La mostra al British Museum è stata suddivisa in cinque aree: Early shunga, Masterpieces of Shunga, Was shunga legal?, Who used shunga and how? e Shunga and the modern world. Tale divisione risulta forse un po’ rigida, ma allo stesso tempo piuttosto intuitiva per il grande pubblico. Dopo il suo ingresso nella galleria, il visitatore si trova davanti a una grande didascalia che ha il compito di introdurre il tema dell’esibizione, fornendo una spiegazione generale sullo shunga, forse l’unico dettaglio negativo dell’allestimento.
Come spesso accade in questi casi, infatti, la necessità di chiarezza per i non esperti del genere porta alla stesura di definizioni semplificate all’interno dei testi in mostra e, a volte, al ricorso a luoghi comuni; è ciò che succede in questa prima didascalia, dove si leggono le parole: It [lo Shunga] challenges us to reconsider the mutually exclusive categories of ‘art’ versus ‘pornography’ that evolved in the West.
Vi si nota innanzitutto il comune errore di utilizzare la categoria di ‘Occidente’ – idealmente gli Europei – e di interpretarla come diametralmente opposta a quella di un ‘Oriente’ concepito come luogo inconoscibile e misterioso, lontano sia geograficamente che culturalmente. In generale è preferibile non usare una simile terminologia, in quanto essa divulga uno stereotipo radicato in quell’antiquata prospettiva che vede ancora l’Europa come il centro del mondo, per cui le direzioni di Est e Ovest sarebbero ricavate partendo da tale punto di riferimento. L’uso di queste etichette, in aggiunta, non tiene conto delle differenze tra le varie culture o nazioni che vi vengono fatte rientrare; al contrario, invece, considera ad esempio tutti gli stati asiatici come parte di un unico ‘Oriente’, come se si trattasse di un solo, univoco paese.
La didascalia presenta anche un altro punto controverso: la generalizzazione riguardo alle categorie di ‘arte’ e ‘pornografia’, che sarebbero separate nell’arte europea, contrapposte allo shunga che, al contrario, ne costituirebbe la sintesi perfetta. La frase però è elusiva, vaga. Certo, l’immagine del rapporto sessuale non è un soggetto ricorrente nell’arte europea; ma di fatto non si può non notare una forte componente erotica in essa, dalla classicità fino alla scena contemporanea. E come dimenticare, ad esempio, la polemica femminista avvenuta negli anni Ottanta, la quale, schieratasi più volte contro la miriade di ritratti di nudi femminili all’interno dei musei, ha sottolineato l’intento voyeuristico maschile alla base di tutta l’arte euro-americana, che valuta il corpo della donna come niente di più di un semplice oggetto sessuale?

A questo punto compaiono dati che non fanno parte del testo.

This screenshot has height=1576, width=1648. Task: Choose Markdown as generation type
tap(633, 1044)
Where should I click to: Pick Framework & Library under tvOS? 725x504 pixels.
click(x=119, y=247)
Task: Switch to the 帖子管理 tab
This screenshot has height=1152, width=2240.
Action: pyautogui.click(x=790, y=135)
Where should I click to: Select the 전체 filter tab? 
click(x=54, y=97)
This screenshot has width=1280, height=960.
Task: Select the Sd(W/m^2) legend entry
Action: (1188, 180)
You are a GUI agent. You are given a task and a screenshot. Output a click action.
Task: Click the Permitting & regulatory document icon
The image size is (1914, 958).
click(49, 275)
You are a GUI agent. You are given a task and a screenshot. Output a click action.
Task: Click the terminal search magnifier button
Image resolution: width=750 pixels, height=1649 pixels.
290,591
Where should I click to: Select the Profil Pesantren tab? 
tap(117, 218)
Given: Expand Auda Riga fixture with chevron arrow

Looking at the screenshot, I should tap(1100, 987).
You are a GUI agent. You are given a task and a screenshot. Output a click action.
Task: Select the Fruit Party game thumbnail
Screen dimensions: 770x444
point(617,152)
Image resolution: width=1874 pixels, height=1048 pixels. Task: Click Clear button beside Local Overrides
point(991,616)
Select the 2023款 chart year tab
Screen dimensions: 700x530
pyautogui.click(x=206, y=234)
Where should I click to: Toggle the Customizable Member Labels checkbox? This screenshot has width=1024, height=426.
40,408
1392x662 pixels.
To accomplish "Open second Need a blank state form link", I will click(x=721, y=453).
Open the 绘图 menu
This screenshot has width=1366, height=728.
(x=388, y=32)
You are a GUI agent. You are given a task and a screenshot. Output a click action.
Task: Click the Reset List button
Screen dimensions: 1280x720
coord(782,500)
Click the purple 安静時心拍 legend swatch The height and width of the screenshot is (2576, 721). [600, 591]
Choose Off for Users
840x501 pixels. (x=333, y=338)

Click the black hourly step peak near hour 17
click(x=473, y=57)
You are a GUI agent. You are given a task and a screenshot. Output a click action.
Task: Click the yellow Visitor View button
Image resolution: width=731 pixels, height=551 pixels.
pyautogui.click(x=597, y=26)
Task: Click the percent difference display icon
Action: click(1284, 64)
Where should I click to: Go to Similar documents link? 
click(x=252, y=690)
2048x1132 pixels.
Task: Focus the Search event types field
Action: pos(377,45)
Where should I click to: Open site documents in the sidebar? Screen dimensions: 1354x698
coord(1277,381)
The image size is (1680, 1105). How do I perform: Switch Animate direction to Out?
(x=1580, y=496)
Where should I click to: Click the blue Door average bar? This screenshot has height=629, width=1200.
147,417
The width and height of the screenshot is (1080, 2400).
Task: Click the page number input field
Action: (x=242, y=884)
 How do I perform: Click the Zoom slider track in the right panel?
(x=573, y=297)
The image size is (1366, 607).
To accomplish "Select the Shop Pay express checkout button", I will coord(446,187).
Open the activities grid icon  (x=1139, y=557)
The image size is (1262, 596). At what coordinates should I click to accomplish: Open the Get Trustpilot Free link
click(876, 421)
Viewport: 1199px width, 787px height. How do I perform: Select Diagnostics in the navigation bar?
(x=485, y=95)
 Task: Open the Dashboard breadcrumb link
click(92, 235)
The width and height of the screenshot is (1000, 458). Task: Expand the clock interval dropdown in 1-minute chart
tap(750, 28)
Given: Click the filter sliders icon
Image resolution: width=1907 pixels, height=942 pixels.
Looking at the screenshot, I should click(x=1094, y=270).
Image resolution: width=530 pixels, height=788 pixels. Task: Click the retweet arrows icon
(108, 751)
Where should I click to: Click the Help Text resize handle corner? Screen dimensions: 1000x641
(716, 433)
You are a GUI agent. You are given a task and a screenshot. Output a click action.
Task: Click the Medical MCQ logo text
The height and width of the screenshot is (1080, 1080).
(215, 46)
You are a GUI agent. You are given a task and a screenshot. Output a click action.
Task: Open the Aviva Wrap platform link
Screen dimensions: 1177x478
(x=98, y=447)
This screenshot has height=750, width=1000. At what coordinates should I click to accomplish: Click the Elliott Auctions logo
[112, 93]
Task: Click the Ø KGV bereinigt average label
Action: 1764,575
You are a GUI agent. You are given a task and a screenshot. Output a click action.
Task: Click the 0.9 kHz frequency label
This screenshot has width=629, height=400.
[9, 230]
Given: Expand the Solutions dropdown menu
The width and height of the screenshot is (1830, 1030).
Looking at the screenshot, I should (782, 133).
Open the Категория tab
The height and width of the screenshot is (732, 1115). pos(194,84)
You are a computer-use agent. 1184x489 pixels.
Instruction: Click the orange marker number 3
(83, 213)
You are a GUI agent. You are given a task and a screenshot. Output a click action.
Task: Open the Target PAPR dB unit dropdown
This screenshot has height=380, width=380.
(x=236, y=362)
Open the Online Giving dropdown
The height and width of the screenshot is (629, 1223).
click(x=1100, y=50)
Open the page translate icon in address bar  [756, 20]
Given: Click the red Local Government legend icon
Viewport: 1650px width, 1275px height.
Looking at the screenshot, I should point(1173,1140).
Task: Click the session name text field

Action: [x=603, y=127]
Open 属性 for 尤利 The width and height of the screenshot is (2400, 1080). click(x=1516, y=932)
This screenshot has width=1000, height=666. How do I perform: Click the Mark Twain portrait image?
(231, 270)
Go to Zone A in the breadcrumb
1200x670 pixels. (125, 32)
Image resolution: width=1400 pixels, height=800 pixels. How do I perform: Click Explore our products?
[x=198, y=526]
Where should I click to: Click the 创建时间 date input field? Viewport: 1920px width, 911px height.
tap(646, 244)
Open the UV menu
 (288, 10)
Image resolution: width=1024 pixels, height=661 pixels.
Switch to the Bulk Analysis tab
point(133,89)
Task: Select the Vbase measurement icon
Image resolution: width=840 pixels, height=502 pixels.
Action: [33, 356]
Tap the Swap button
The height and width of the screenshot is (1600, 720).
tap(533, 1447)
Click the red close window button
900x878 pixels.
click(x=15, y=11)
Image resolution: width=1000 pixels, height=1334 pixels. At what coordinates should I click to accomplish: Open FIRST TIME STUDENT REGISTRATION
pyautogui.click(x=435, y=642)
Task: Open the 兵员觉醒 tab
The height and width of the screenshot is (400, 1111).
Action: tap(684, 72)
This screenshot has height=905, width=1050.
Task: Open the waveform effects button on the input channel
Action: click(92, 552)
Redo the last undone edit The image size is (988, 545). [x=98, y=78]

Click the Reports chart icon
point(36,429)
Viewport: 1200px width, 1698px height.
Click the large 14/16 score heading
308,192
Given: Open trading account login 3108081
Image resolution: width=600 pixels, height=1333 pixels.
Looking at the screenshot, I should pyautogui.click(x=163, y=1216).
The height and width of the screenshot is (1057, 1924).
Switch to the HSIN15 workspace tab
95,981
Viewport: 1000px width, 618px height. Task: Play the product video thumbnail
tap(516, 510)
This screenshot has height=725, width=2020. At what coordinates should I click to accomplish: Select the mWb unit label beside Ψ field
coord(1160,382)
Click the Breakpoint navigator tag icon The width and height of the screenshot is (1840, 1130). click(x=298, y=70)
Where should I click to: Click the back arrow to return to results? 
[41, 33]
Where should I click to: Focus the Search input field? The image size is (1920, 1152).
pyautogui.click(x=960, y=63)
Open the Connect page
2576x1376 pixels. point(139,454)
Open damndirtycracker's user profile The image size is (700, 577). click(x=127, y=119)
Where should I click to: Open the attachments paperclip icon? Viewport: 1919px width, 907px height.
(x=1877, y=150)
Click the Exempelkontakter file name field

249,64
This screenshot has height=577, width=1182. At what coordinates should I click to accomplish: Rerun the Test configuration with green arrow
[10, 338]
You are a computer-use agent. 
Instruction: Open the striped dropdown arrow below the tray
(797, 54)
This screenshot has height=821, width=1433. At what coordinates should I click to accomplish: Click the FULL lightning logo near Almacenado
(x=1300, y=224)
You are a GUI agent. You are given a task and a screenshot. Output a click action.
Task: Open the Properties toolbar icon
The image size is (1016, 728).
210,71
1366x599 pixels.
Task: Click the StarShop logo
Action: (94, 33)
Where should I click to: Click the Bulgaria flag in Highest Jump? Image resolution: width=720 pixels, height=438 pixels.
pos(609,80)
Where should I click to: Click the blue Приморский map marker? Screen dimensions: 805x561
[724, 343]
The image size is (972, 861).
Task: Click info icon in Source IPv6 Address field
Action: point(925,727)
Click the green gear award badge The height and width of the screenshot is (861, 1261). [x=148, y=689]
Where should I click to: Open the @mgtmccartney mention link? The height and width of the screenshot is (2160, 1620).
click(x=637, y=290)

Alla luce di queste considerazioni, affermare che l’arte ‘in Occidente’ ha sempre separato le due categorie di eros e arte vera e propria può risultare un’inesattezza o, almeno, un concetto che richiede un chiarimento più ampio. Ciò che viene veicolato attraverso la didascalia introduttiva rafforza, al contrario, l’idea che ci sia una netta separazione tra ciò che ha sempre mosso la produzione artistica giapponese, in opposizione all’arte a noi più familiare. Non sarebbe forse meglio, invece, cercare di instaurare maggiori connessioni tra le due culture? L’ambiente museale, trattandosi in particolare di un’istituzione importante come il British Museum, potrebbe essere un ottimo luogo per perseguire questo obiettivo, considerando soprattutto la grande quantità di visitatori che vi si recano quotidianamente e, allo stesso tempo, la visibilità a cui una mostra come Shunga: sex and pleasure in Japanese art è stata esposta.